__Excerpted records__

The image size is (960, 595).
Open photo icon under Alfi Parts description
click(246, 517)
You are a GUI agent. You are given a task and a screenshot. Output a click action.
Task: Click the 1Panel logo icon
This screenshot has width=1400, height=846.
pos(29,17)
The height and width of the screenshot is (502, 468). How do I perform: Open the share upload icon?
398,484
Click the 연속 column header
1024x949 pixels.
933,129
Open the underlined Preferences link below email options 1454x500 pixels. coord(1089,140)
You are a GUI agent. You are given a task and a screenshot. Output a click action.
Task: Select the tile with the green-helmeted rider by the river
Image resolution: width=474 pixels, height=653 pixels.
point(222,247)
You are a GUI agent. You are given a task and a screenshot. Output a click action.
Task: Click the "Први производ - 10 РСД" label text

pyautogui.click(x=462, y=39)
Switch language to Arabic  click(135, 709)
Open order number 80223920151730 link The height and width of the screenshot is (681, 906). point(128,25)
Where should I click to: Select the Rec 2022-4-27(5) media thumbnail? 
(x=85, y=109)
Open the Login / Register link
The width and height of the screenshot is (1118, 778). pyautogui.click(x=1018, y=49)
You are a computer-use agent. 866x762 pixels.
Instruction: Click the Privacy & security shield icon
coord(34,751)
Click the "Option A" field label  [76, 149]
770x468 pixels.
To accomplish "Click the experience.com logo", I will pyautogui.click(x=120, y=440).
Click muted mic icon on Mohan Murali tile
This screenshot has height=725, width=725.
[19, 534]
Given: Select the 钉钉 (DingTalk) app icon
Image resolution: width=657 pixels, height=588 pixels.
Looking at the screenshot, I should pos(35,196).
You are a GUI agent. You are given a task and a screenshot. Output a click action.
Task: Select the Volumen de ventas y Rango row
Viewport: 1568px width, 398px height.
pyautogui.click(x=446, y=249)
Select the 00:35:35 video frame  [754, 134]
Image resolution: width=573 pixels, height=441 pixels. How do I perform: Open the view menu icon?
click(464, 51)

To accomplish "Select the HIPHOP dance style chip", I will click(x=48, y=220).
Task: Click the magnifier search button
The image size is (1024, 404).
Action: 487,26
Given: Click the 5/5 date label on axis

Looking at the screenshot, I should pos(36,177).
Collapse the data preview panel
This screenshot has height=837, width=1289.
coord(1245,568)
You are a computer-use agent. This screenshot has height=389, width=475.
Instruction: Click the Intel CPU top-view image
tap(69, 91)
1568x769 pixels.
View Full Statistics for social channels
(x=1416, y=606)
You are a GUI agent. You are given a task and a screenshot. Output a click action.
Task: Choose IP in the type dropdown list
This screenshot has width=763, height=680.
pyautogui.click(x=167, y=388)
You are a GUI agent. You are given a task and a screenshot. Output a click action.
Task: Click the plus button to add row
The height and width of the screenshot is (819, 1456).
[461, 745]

__Task description__
Take the lines above and retype all of them exactly.

__Solution__
The image size is (960, 595).
Open photo icon under Alfi Parts description
click(246, 517)
You are a GUI agent. You are given a task and a screenshot. Output a click action.
Task: Click the 1Panel logo icon
This screenshot has width=1400, height=846.
pos(29,17)
The height and width of the screenshot is (502, 468). How do I perform: Open the share upload icon?
398,484
Click the 연속 column header
1024x949 pixels.
933,129
Open the underlined Preferences link below email options 1454x500 pixels. coord(1089,140)
You are a GUI agent. You are given a task and a screenshot. Output a click action.
Task: Select the tile with the green-helmeted rider by the river
Image resolution: width=474 pixels, height=653 pixels.
point(222,247)
You are a GUI agent. You are given a task and a screenshot. Output a click action.
Task: Click the "Први производ - 10 РСД" label text

pyautogui.click(x=462, y=39)
Switch language to Arabic  click(135, 709)
Open order number 80223920151730 link The height and width of the screenshot is (681, 906). point(128,25)
Where should I click to: Select the Rec 2022-4-27(5) media thumbnail? 
(x=85, y=109)
Open the Login / Register link
The width and height of the screenshot is (1118, 778). pyautogui.click(x=1018, y=49)
You are a computer-use agent. 866x762 pixels.
Instruction: Click the Privacy & security shield icon
coord(34,751)
Click the "Option A" field label  [76, 149]
770x468 pixels.
To accomplish "Click the experience.com logo", I will pyautogui.click(x=120, y=440).
Click muted mic icon on Mohan Murali tile
This screenshot has height=725, width=725.
[19, 534]
Given: Select the 钉钉 (DingTalk) app icon
Image resolution: width=657 pixels, height=588 pixels.
Looking at the screenshot, I should pos(35,196).
You are a GUI agent. You are given a task and a screenshot. Output a click action.
Task: Select the Volumen de ventas y Rango row
Viewport: 1568px width, 398px height.
pyautogui.click(x=446, y=249)
Select the 00:35:35 video frame  [754, 134]
Image resolution: width=573 pixels, height=441 pixels. How do I perform: Open the view menu icon?
click(464, 51)

To accomplish "Select the HIPHOP dance style chip", I will click(x=48, y=220).
Task: Click the magnifier search button
The image size is (1024, 404).
Action: 487,26
Given: Click the 5/5 date label on axis

Looking at the screenshot, I should pos(36,177).
Collapse the data preview panel
This screenshot has height=837, width=1289.
coord(1245,568)
You are a computer-use agent. This screenshot has height=389, width=475.
Instruction: Click the Intel CPU top-view image
tap(69, 91)
1568x769 pixels.
View Full Statistics for social channels
(x=1416, y=606)
You are a GUI agent. You are given a task and a screenshot. Output a click action.
Task: Choose IP in the type dropdown list
This screenshot has width=763, height=680.
pyautogui.click(x=167, y=388)
You are a GUI agent. You are given a task and a screenshot. Output a click action.
Task: Click the plus button to add row
The height and width of the screenshot is (819, 1456).
[461, 745]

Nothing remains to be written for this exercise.